Even though increases have slowed since last year’s prediction, the survey by professional services firm Towers Perrin found that over the last five years, health care costs have climbed 60%. In 2002, the average total cost per employee stood at $5,386.
However, the survey found that the employers continue to take up most of the burden. Of the $518 increase, employers will pay $374 per employee, and employees will pay an average of $144.
The Towers survey addresses the heath care costs in comparison to the Consumer Price Index (CPI) – particularly in respect to affordability for employers and employees. According to the survey, the 6% predicted increase in 2007 is two-thirds higher than the CPI, which the survey authors warn could put pressure on businesses’ ability to provide adequate coverage and employees’ ability to absorb more of the cost responsibility.
“The protracted rise in health care costs – whether by single or double digits – is eating into company profit margins and employee wage increases, and taking significant dollars away from other benefit and reward programs,” said Ron Fontanetta, a principal in the Towers health and welfare practice, in a press release. “In fact, because most employers can’t pass costs to customers in the form of higher prices, we estimate that, in every year for the last five years, about 1% of wage increases has gone to health care costs.”

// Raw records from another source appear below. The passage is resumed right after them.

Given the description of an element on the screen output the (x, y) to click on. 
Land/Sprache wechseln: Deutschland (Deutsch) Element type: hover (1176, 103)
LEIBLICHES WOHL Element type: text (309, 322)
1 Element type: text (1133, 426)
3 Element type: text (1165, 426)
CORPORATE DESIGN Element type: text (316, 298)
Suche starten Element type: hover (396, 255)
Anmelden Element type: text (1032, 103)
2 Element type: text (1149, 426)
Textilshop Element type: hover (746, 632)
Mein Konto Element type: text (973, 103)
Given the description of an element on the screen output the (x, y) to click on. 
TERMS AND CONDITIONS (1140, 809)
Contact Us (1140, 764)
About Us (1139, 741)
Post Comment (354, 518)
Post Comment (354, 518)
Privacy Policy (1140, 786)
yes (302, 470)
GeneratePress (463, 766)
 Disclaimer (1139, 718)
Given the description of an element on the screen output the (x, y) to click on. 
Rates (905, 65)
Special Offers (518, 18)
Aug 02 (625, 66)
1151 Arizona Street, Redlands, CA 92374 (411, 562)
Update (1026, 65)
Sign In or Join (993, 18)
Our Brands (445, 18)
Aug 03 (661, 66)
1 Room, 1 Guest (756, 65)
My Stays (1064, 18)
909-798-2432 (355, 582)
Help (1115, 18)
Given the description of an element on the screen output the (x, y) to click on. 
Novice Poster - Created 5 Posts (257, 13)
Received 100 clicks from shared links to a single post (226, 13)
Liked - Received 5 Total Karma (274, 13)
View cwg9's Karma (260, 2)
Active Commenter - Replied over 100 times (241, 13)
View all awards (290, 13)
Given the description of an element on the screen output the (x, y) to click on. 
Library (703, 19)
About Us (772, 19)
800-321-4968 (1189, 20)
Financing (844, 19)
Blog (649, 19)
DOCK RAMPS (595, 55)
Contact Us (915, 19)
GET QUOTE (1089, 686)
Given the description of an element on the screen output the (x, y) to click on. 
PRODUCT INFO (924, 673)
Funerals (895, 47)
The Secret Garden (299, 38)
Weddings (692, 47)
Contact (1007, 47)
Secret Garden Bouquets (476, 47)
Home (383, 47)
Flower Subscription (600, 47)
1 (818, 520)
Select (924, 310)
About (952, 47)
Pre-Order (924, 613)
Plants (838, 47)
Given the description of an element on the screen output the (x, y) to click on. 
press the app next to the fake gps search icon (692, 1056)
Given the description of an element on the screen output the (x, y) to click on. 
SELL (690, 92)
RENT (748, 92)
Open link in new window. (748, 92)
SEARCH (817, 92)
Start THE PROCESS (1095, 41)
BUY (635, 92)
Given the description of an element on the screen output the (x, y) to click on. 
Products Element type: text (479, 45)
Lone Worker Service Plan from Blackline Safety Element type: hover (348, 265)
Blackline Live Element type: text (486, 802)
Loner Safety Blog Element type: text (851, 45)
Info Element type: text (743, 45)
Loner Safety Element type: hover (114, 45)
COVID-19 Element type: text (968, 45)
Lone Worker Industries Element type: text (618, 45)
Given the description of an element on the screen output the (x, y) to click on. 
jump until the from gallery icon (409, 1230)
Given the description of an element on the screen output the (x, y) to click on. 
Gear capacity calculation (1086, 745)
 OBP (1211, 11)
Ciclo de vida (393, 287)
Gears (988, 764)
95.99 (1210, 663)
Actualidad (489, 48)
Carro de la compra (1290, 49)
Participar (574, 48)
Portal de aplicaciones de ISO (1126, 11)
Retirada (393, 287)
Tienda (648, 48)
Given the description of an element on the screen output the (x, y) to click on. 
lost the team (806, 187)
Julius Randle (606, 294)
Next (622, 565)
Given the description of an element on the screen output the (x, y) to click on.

For 2007, the average cost of medical coverage for active-employee-only coverage is expected to be $366 per month, or $4,392 annually. For employee-plus-one-dependent, coverage costs are predicted to be $749 per month, or $ 8,988 annually, and for family coverage, $1,079 per month, or $12,948 annually.
Even though the average increase will be 6%, that figure varies among employers, with one in five survey respondents experiencing increases of 11% or more.
Low-cost companies – those with health care costs at about $7,224 per employee – are not simply shifting the burden to employees to try and keep costs down, with employees at low-cost companies tending to pay less than employees at high-cost companies. However, 63% of the low-cost companies have implemented some form of consumer-driven health plan (CDHP) or plan to do so in 2007, whereas 38% of high-cost companies — those with health care costs at about $10,428 per employee — fall in that category.
The survey includes information on health benefits plans by 170 of the nation’s largest employers.